With the porcine-patrol porking on pastries, a brave and valiant battalion chief was spotted desperately giving mouth-to-mouth to a New York Steak Sandwich with Chimichurri Salsa, an always popular choice at the one of a kind restaurant.

Even the rowdy and ravenous community reporters were on hand, torn between snapping their next Pulitzer Prize-winning photo or plowing through a few more trays of tasty delicious treats.

But the real munchie-mayhem didn’t begin until Valley residents showed up, wanting to save their own favorite fried fritters – one stomach-full at a time – from fiery death in a cruel conflagration.

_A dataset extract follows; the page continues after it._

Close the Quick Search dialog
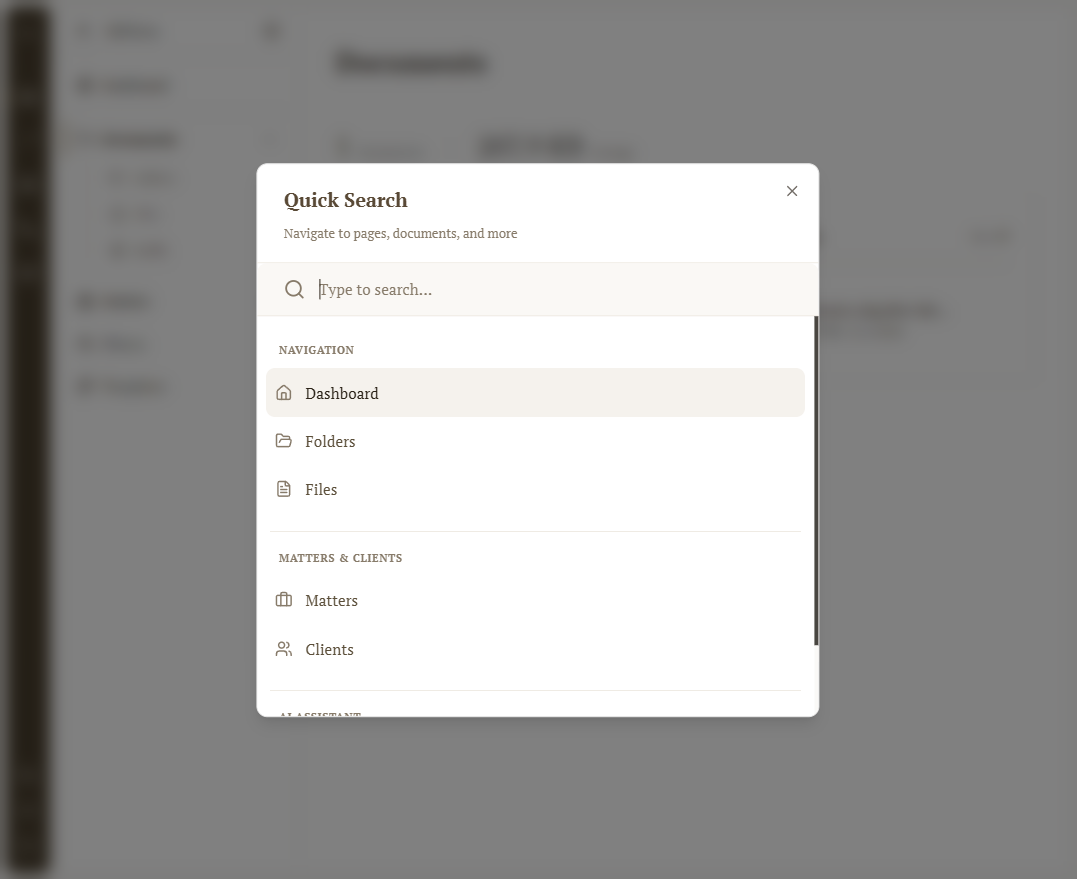This screenshot has height=879, width=1077. click(792, 191)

Firefighters made quick access to the roof, where they barricaded themselves with as many donuts as they could carry. Gary Rainwater / Hemet Valley Incidents photo

Past a choir line of CHiP’ies cruelly chomping on crullers, citizens formed a reverse bucket brigade ferrying donuts and burgers as well as sandwiches and salads from the perceived danger within to the very real danger awaiting them at the hands – and stomachs – of the cacophonous crowds cackling outside.

Officials eventually determined there was no real danger – other than to the store’s dwindling food supplies – and told the business’ owner, Myrian Melnechuk, that the smoke had been caused by too many plugs in one socket, which caused a brief electrical overload.

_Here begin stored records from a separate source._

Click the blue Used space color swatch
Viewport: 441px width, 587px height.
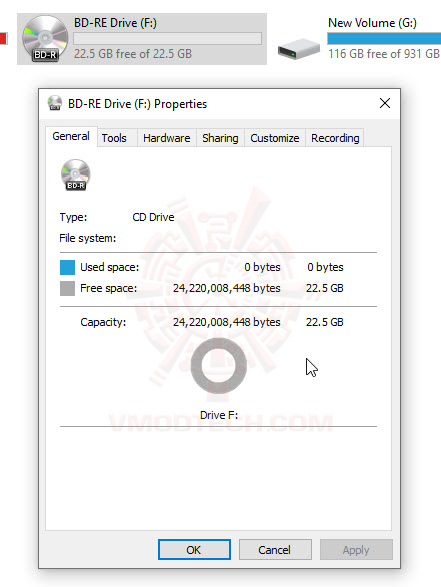67,267
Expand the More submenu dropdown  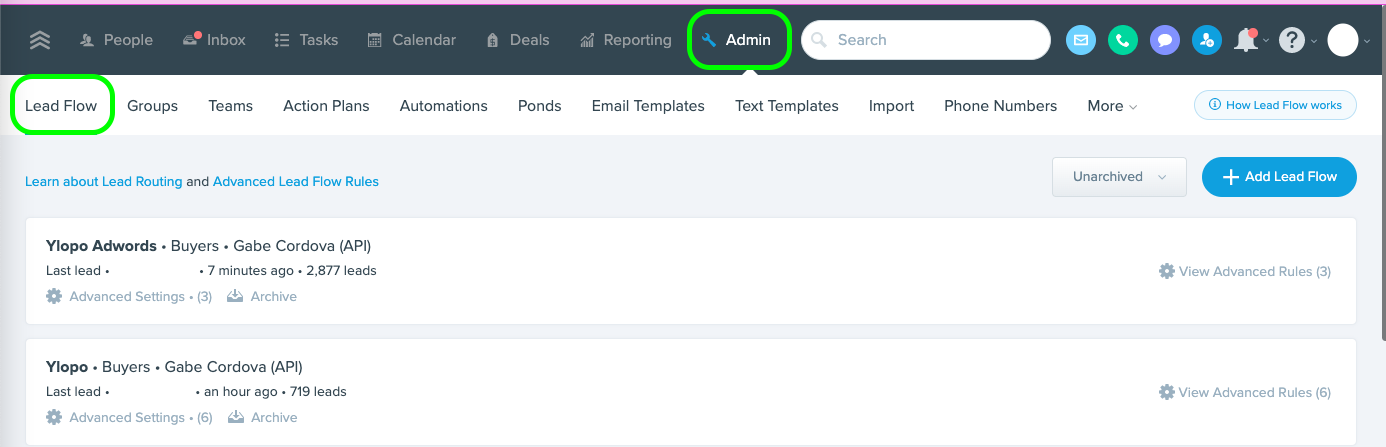coord(1111,106)
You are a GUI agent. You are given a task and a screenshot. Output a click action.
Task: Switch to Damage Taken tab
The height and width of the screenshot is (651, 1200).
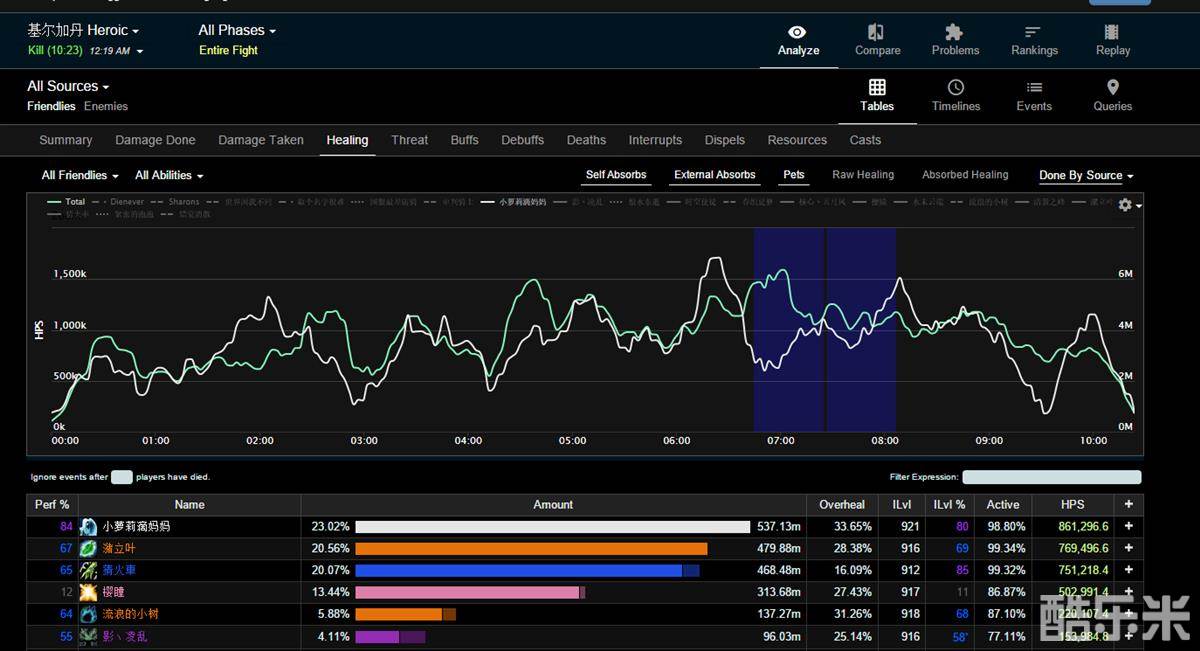click(260, 140)
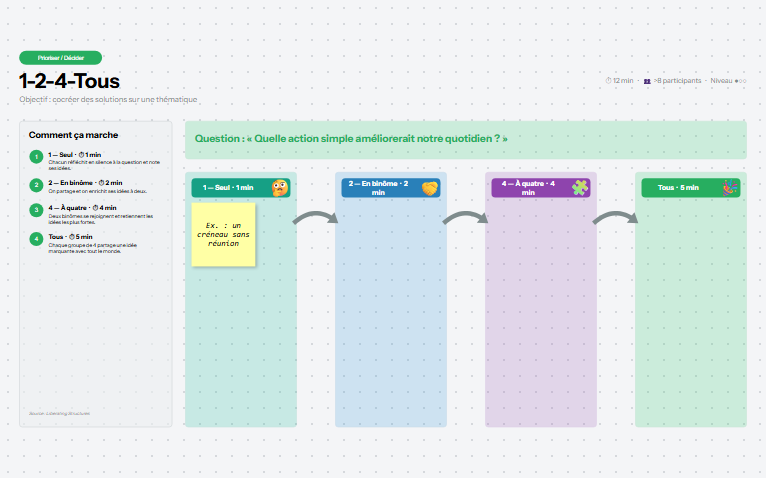Viewport: 766px width, 478px height.
Task: Select the green step 2 circle in the instructions
Action: coord(36,185)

Speaking about the scare at her business, Myrian later explained, “We just switched some plugs to another source and the problem was resolved.”

When asked why firefighters were called out a second time by employees who reported smelling smoke again just a few hours later, Myrian admitted, “My girls said it was the best trick to get all those hot firefighters to come racing back to the shop!”

Despite the scare, Myrian assured that she would be back at her shop at 3 a.m., setting up and getting ready for the inevitable daily run on the Valley’s favorite donuts.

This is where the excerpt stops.